Football Boots Worn by John Aldborough

Football Boots Worn by John Aldborough.
Originally published on the Havering Museum blog

Two of our work experience placement students both chose the football boots on display in Gallery One as their favourite object. Here are two very different perspectives on the same item.

Matthew Heddle. Undergraduate student, University of Kent.

The boots resonate with me as a football fan who has a keen interest in local clubs. The current Romford FC all-time leading goal scorer is also the brother of a very good friend of mine.
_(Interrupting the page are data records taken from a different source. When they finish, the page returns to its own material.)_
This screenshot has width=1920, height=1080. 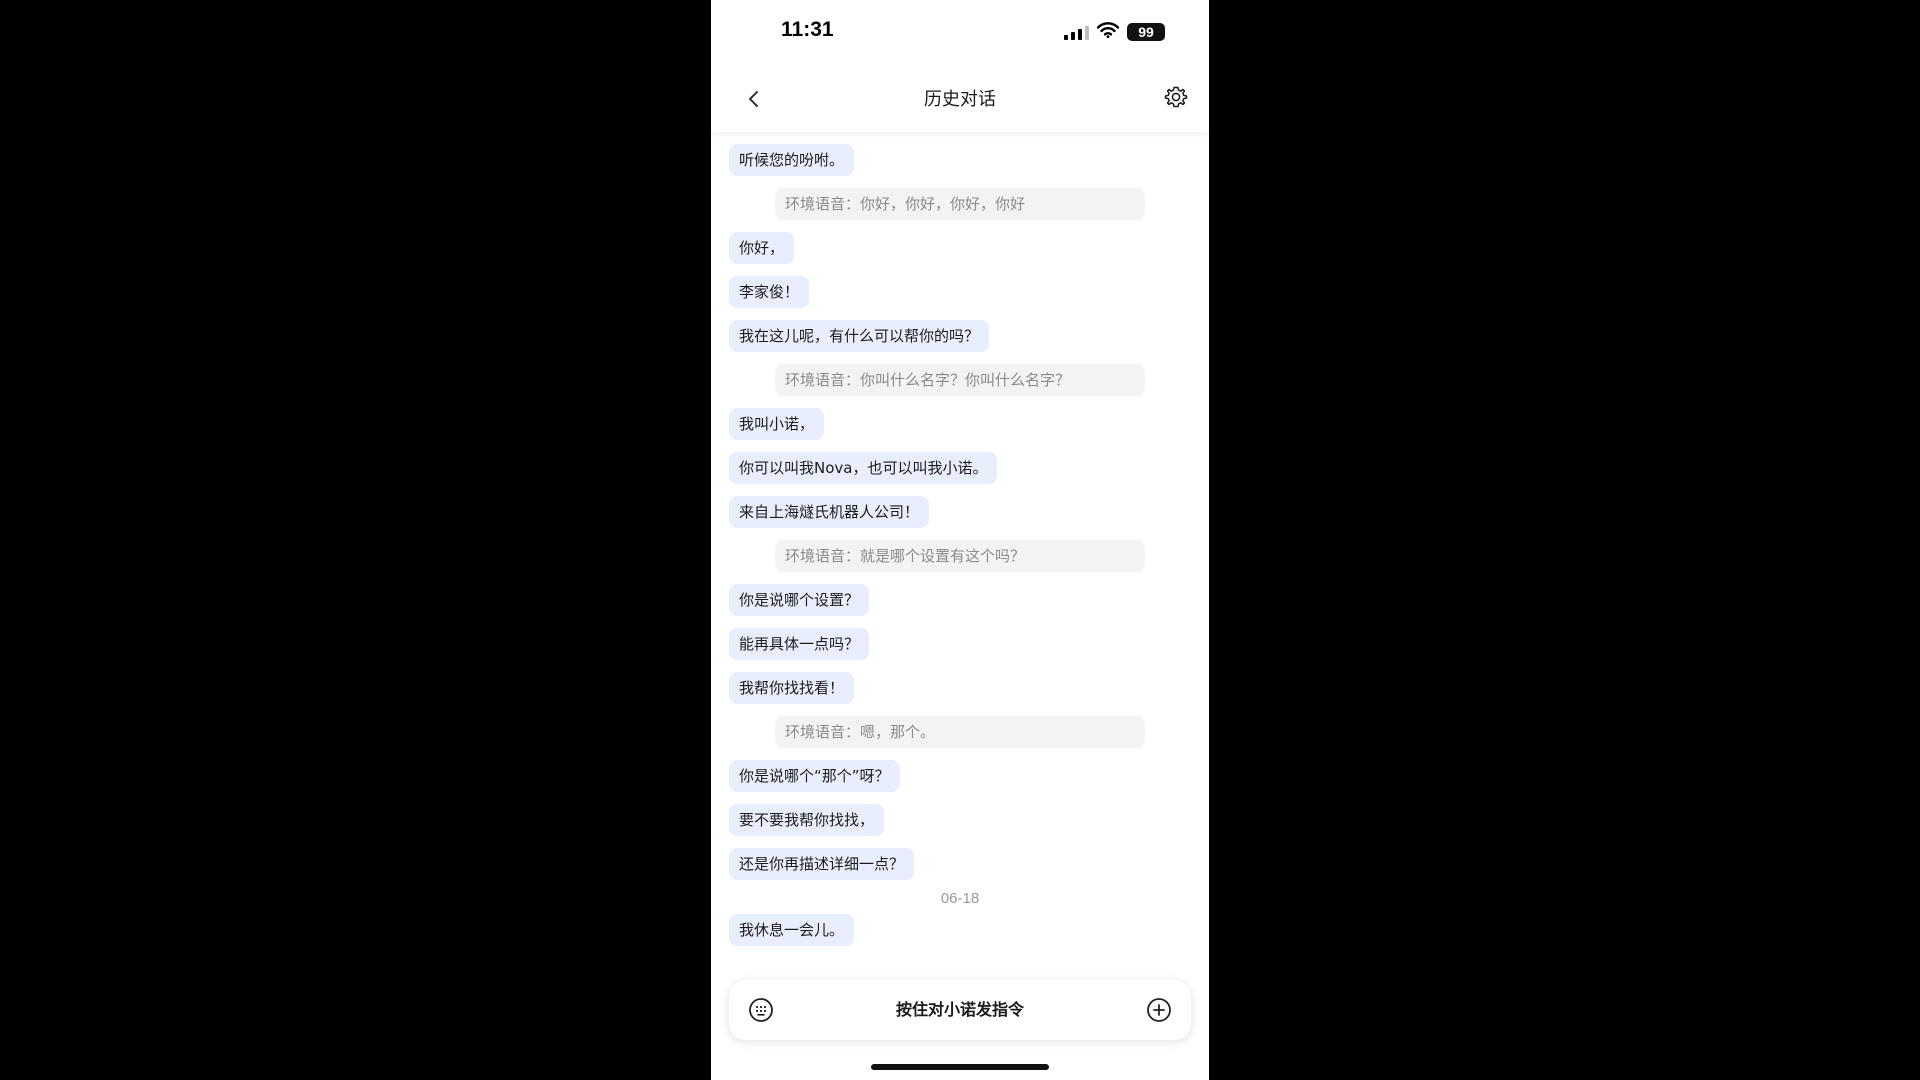 I want to click on settings-button, so click(x=1176, y=97). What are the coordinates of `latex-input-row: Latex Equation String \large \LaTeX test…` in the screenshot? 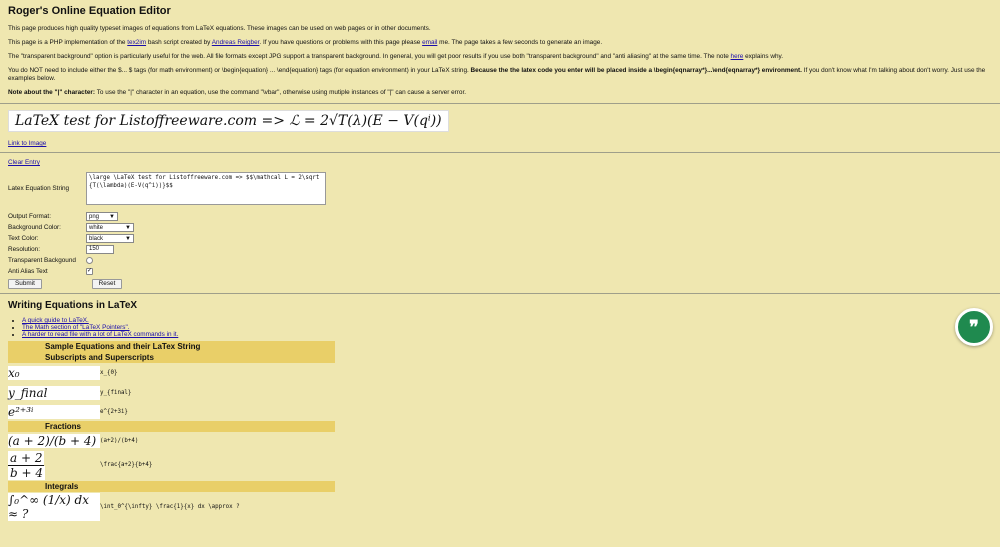 It's located at (500, 188).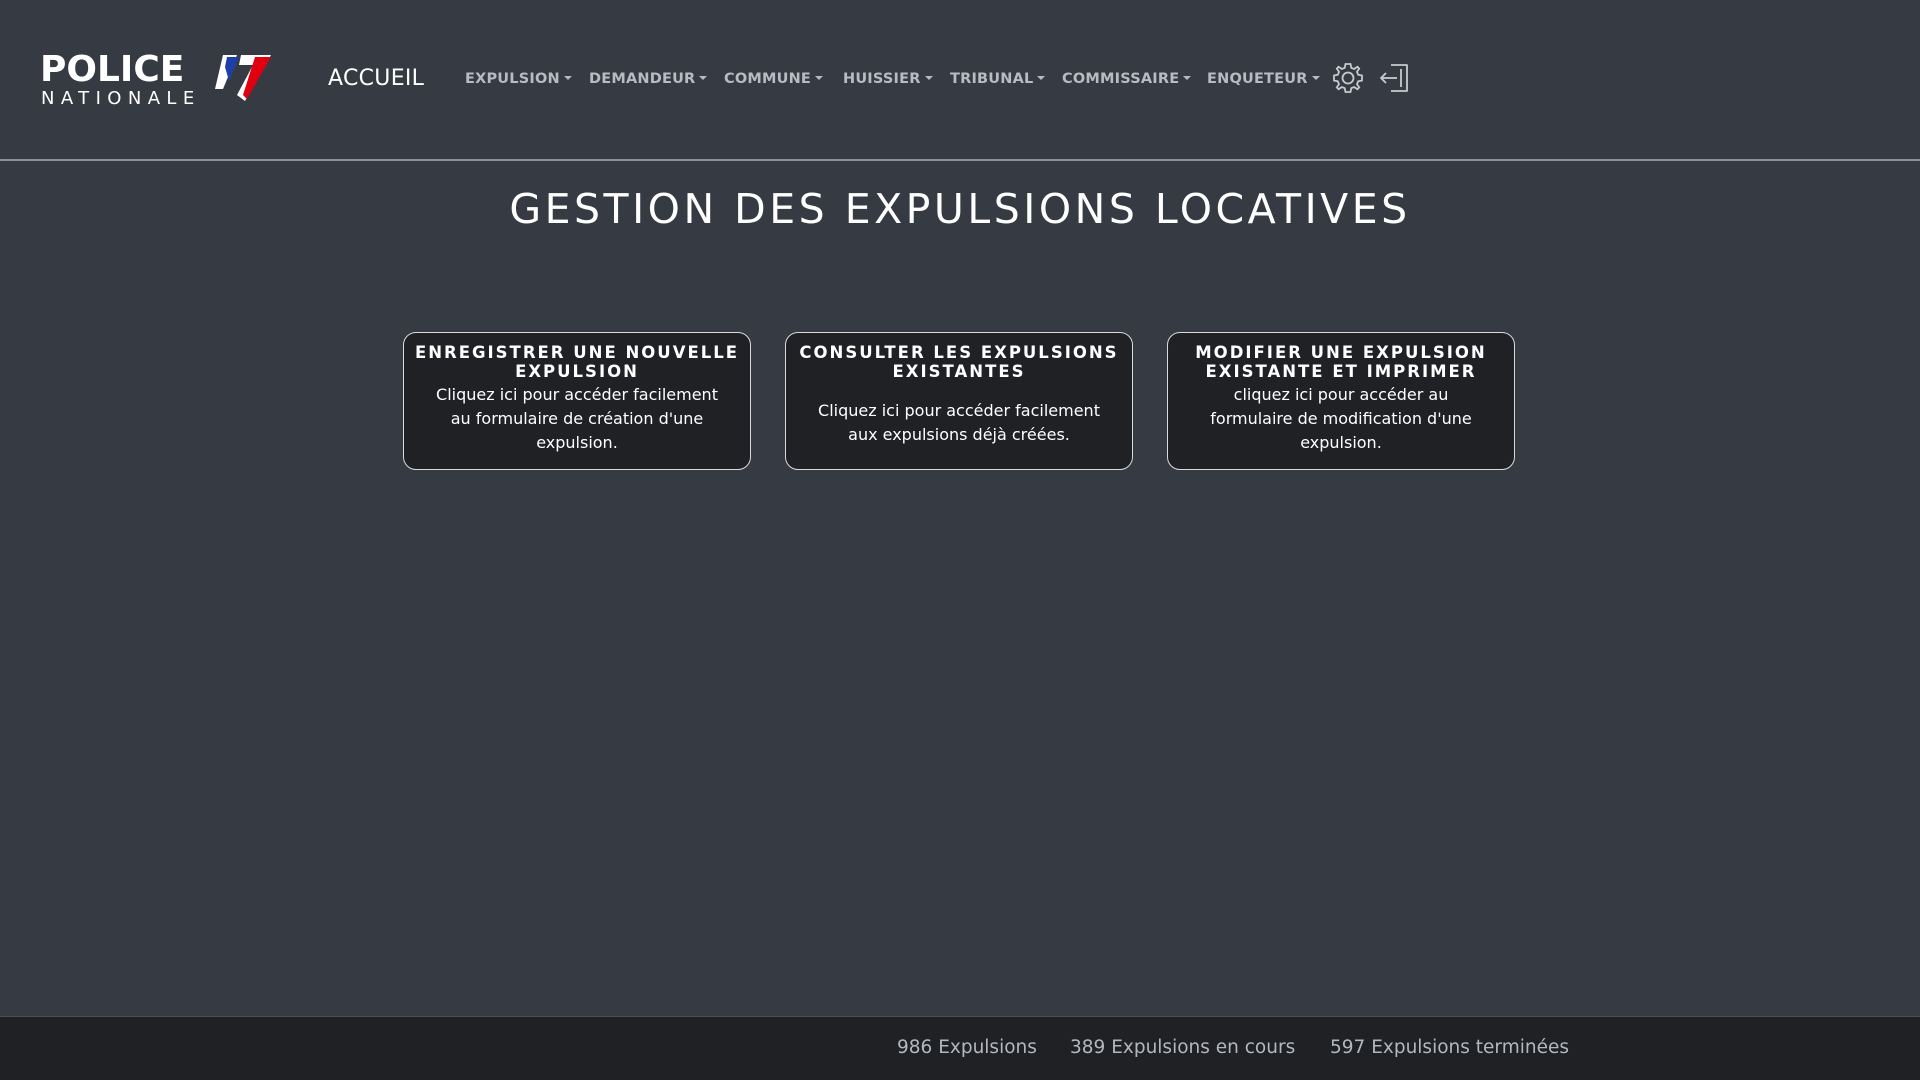 Image resolution: width=1920 pixels, height=1080 pixels. I want to click on nav-menu-enqueteur: ENQUETEUR, so click(1264, 79).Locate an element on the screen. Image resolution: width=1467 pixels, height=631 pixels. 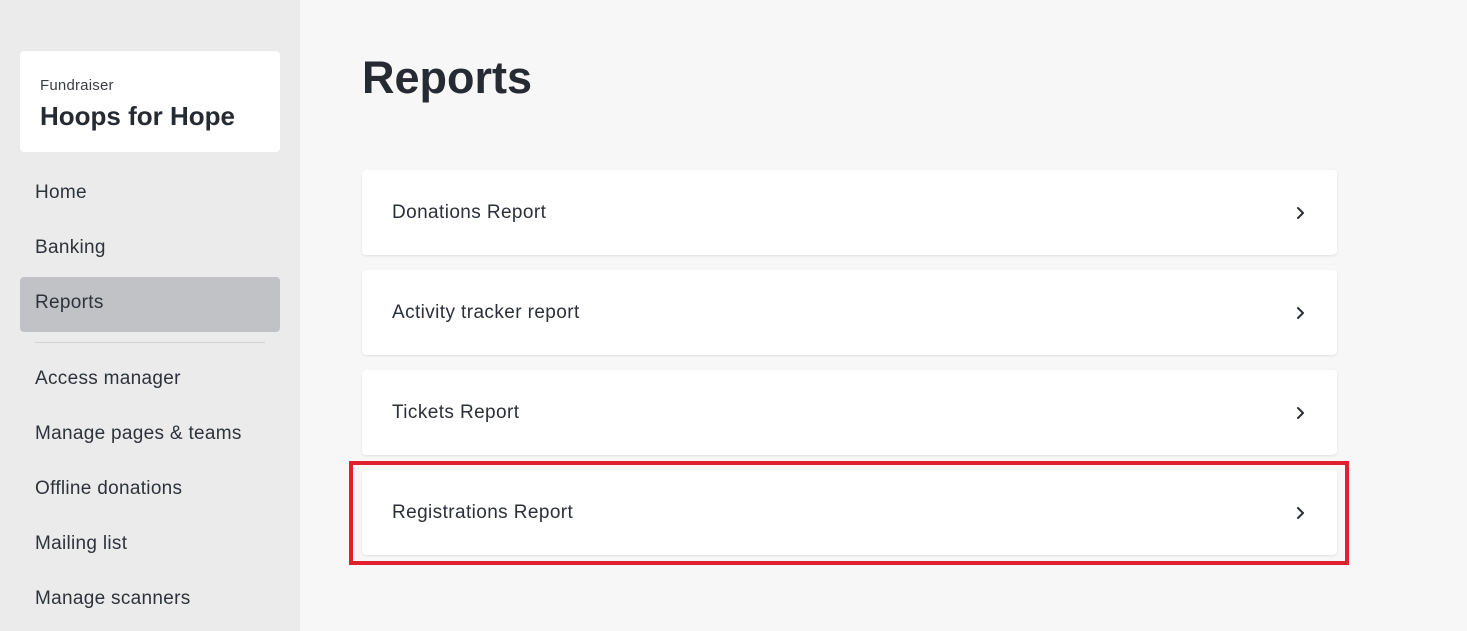
org-label: Fundraiser is located at coordinates (77, 86).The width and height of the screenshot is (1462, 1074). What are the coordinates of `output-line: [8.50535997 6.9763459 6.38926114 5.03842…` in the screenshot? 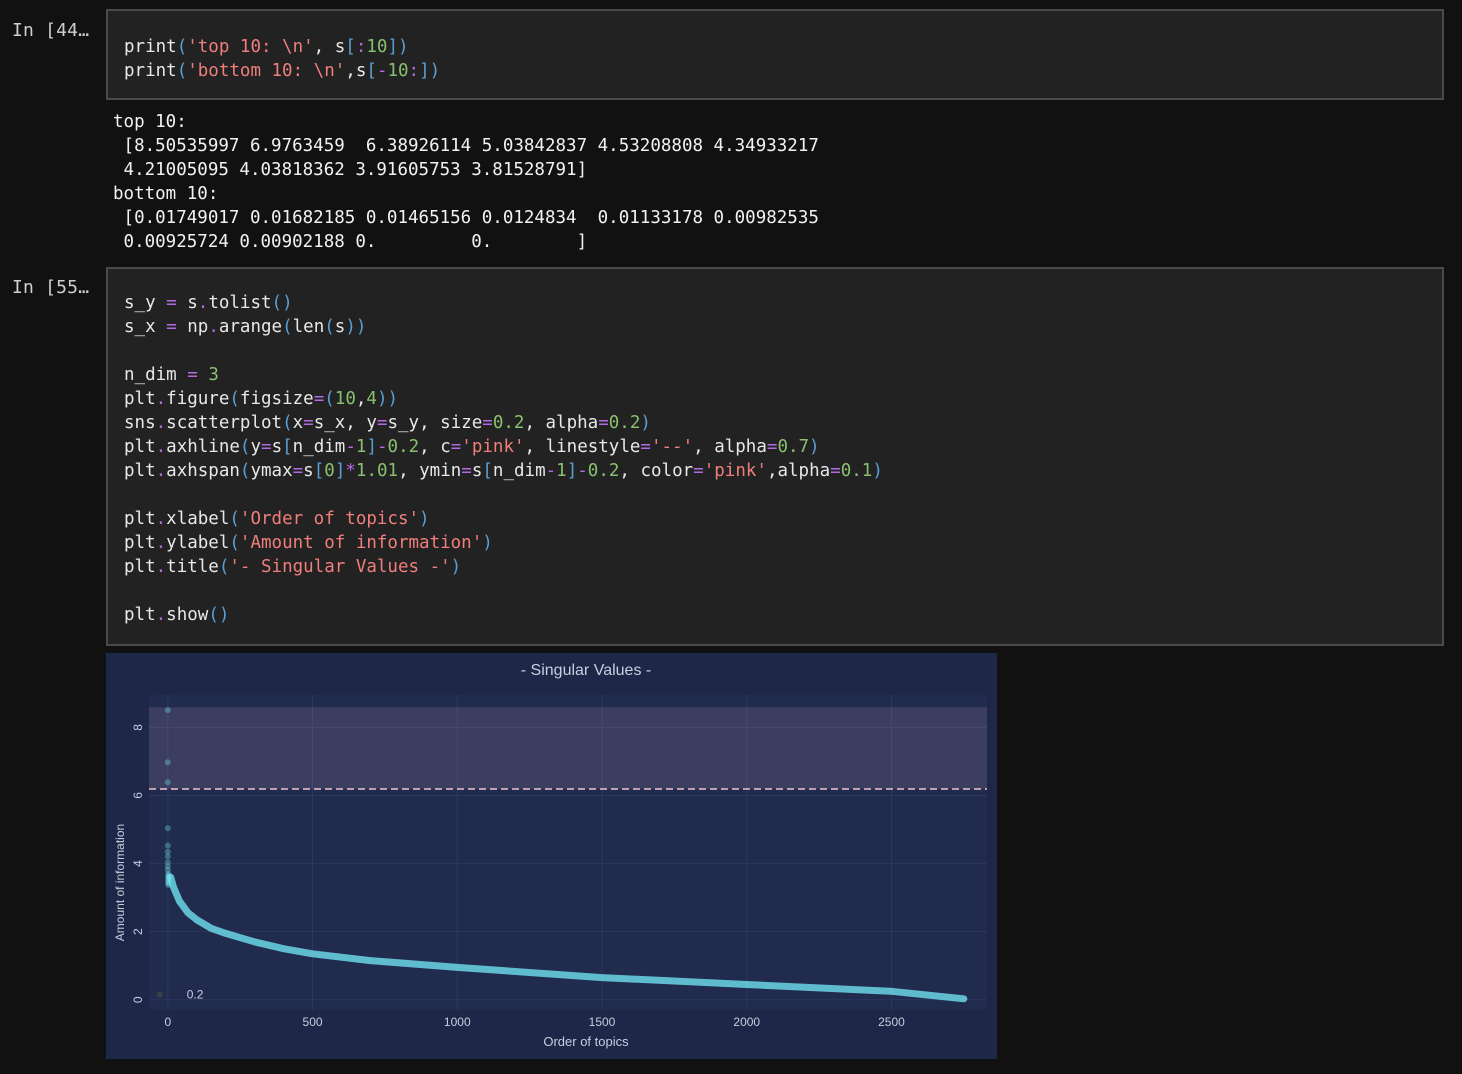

To see local sports being celebrated is fantastic, even though the old Romfordians were not a top club, it’s good to see the efforts of local boys being rewarded and remembered. Also, I retain a keen interest in the history of football, so to see a pair of the kind worn 60 years ago, in comparison to the ridiculous, over the top boots players use today is an eye opener.

Celebrating ‘lower level’ local sports teams accomplishments is the reason I mainly enjoy the boot on display in the sports and recreations case.

Henry Fisher, a Marshall Park student.

In the Museum, are many items which capture my eye. Each object dares me to know more. However, among the varied artefacts, my favourite object is the pair of football boots worn by Johnny Alborough in 1952. Though haggard and worn, these boots stand with pride and prodigy, as if the legendary blade soaked in the blood of Lucifer, with crimson ravines teaming from its vivacious steel. Scars and cuts are marbled on each boots leather, representing the bravery of the one who possessed these potent weapons of ruthless dominance. Johnny Alborough managed to score 53 goals in only 24 games. Evidently, he was one of the best of his time.

Despite this, the fascinating point is, that as Johnny Alborough scored his goals, and did what he loved, he was oblivious to the script that he was writing, he was unaware that he was the artist of his own legend, that one day, someone like me 64 years on would write about him.